Several of Zeno's eight surviving paradoxes (preserved in Aristotle's Physics and Simplicius's commentary thereon) are essentially equivalent to one another; and most of them were regarded, even in ancient times, as very easy to refute. Three of the strongest and most famous—that of Achilles and the tortoise, the Dichotomy argument, and that of an arrow in flight—are presented in detail below.
Zeno's arguments are perhaps the first examples of a method of proof called reductio ad absurdum also known as proof by contradiction. They are also credited as a source of the dialectic method used by Socrates.
Zeno's paradoxes were a major problem for ancient and medieval philosophers, who found most proposed solutions somewhat unsatisfactory.
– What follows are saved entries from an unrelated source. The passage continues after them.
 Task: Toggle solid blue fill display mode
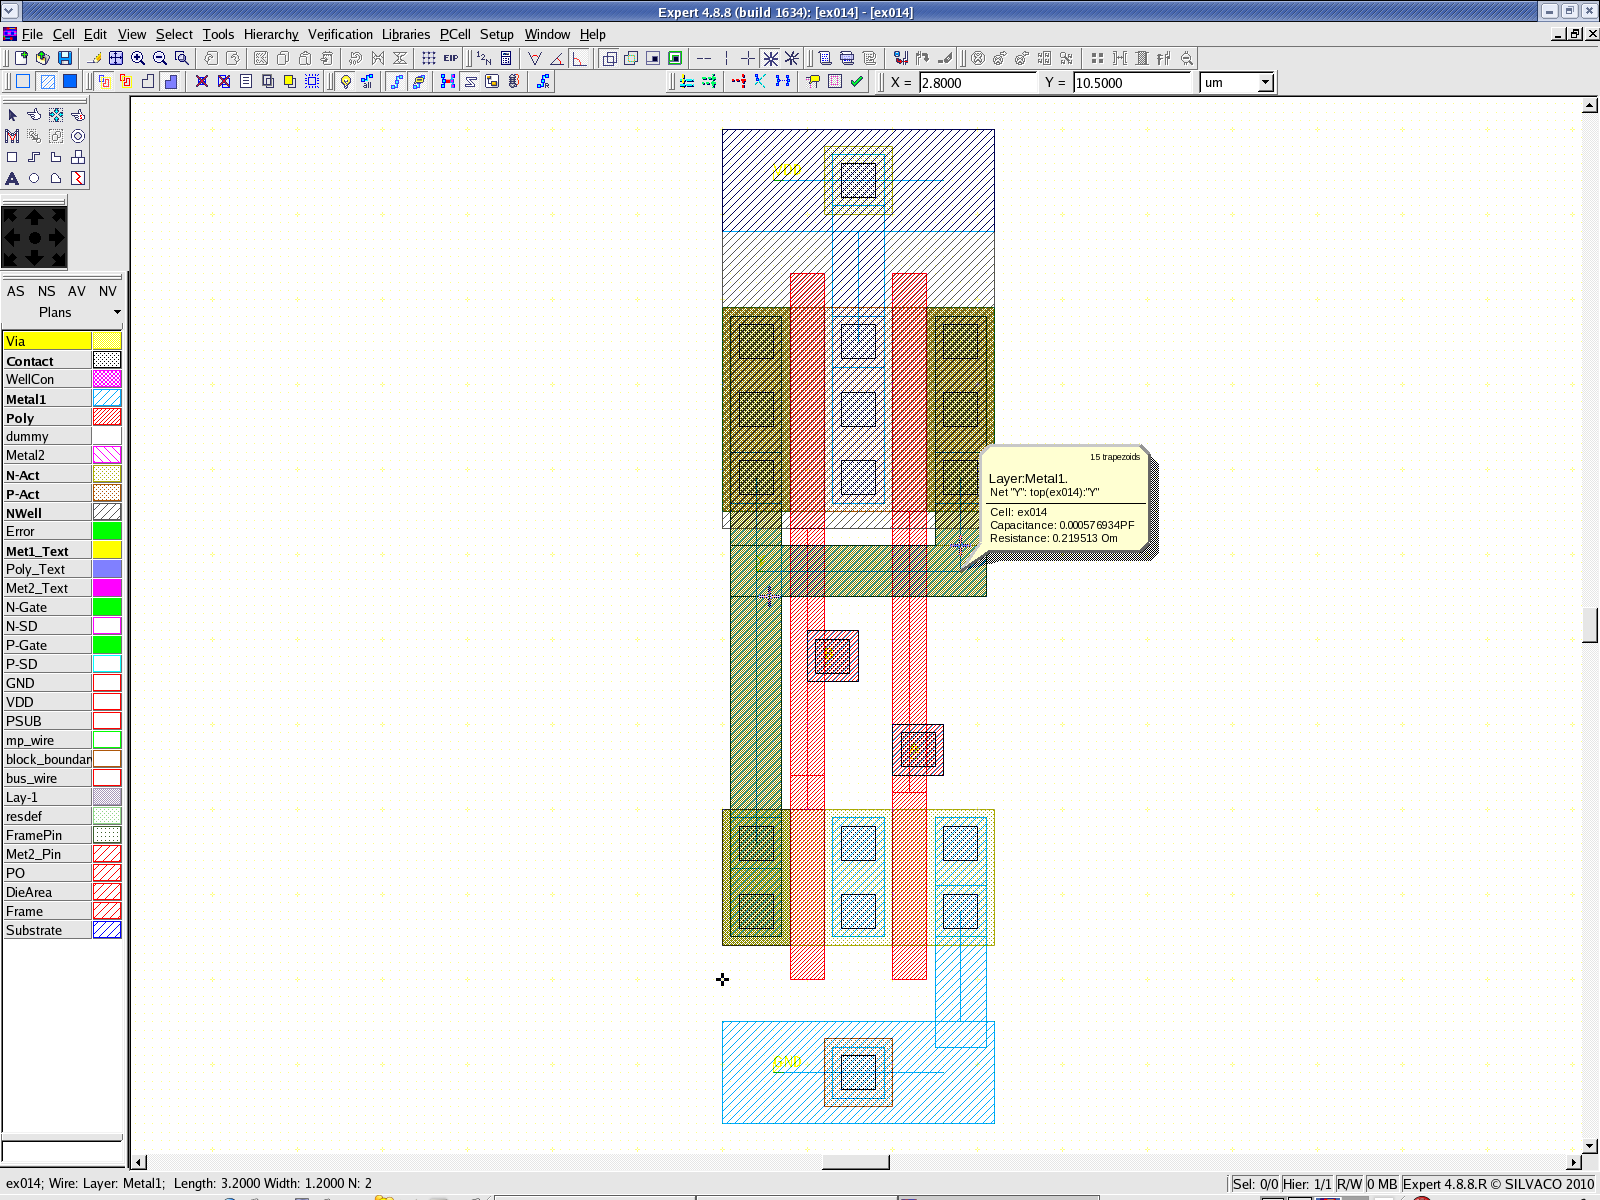point(70,82)
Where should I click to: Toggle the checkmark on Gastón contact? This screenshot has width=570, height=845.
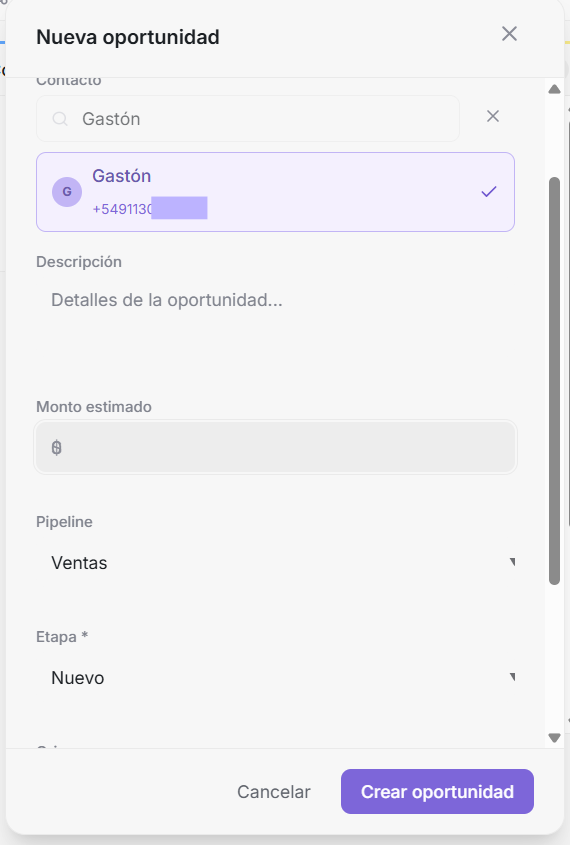pyautogui.click(x=489, y=191)
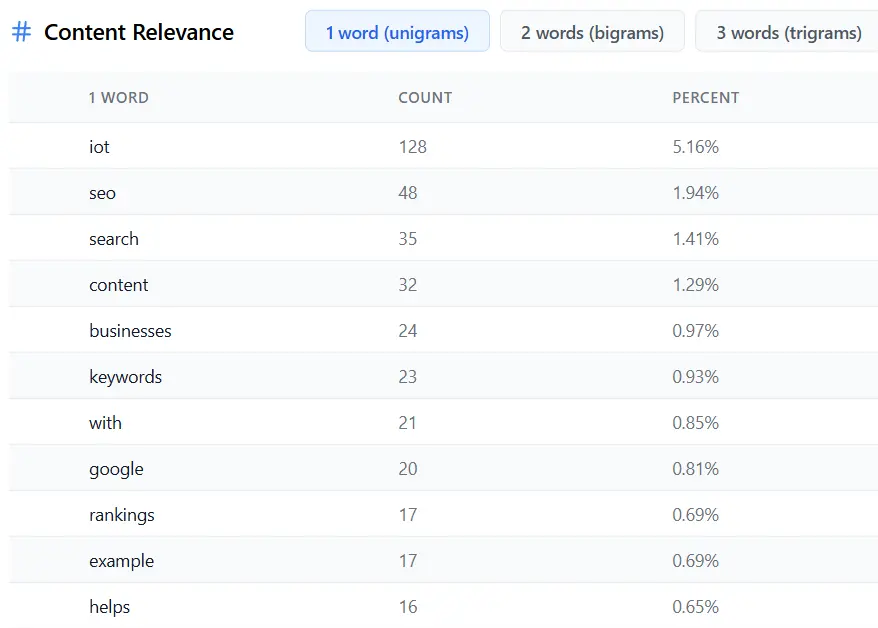The height and width of the screenshot is (628, 878).
Task: Click the word search in the table
Action: [114, 238]
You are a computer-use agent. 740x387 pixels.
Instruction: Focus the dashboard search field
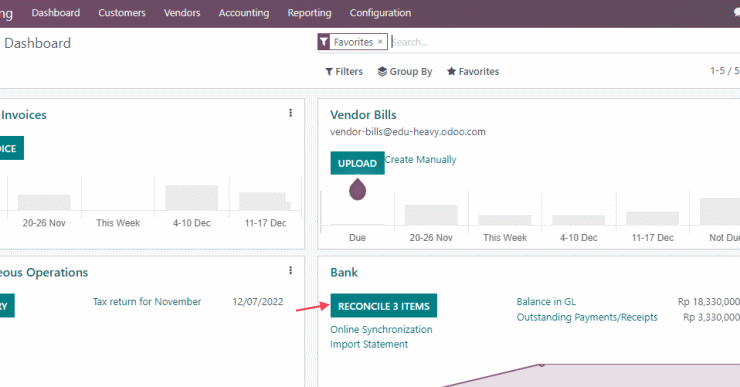click(x=564, y=42)
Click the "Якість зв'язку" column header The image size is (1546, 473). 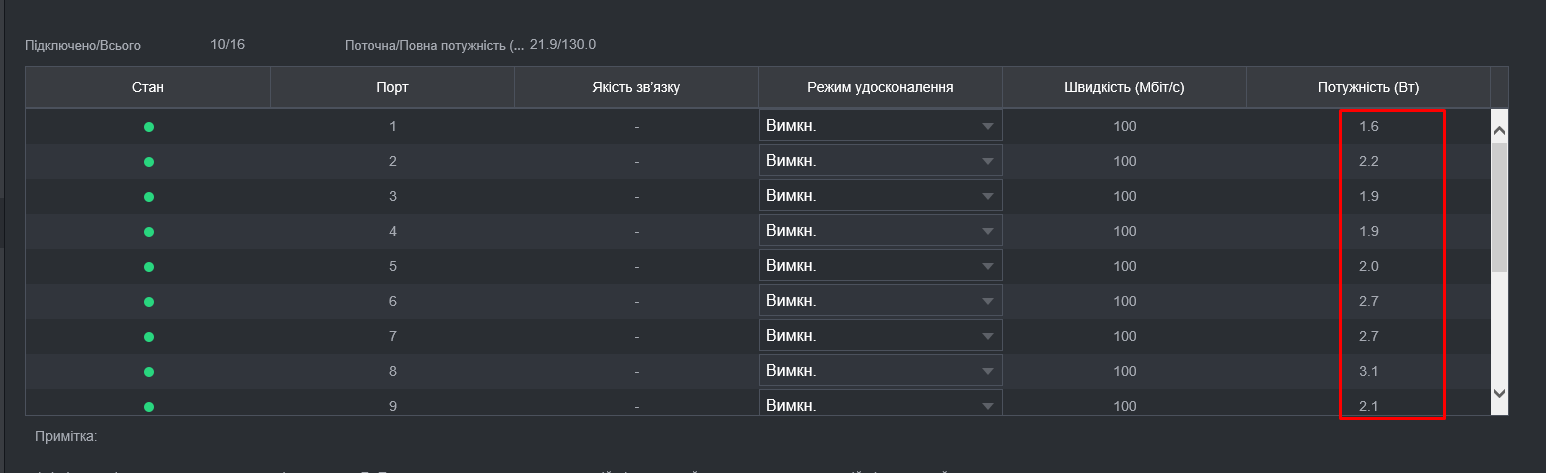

More modern methods using calculus have generally satisfied mathematicians and engineers, while developments in physics have called into question the idea that position, time, and speed can ever be exactly determined. Many philosophers still hesitate to say that all paradoxes are completely solved, while pointing out also that attempts to deal with the paradoxes have resulted in many intellectual discoveries. Variations on the paradoxes (see Thomson's lamp) continue to produce at least temporary puzzlement in elucidating what, if anything, is wrong with the argument.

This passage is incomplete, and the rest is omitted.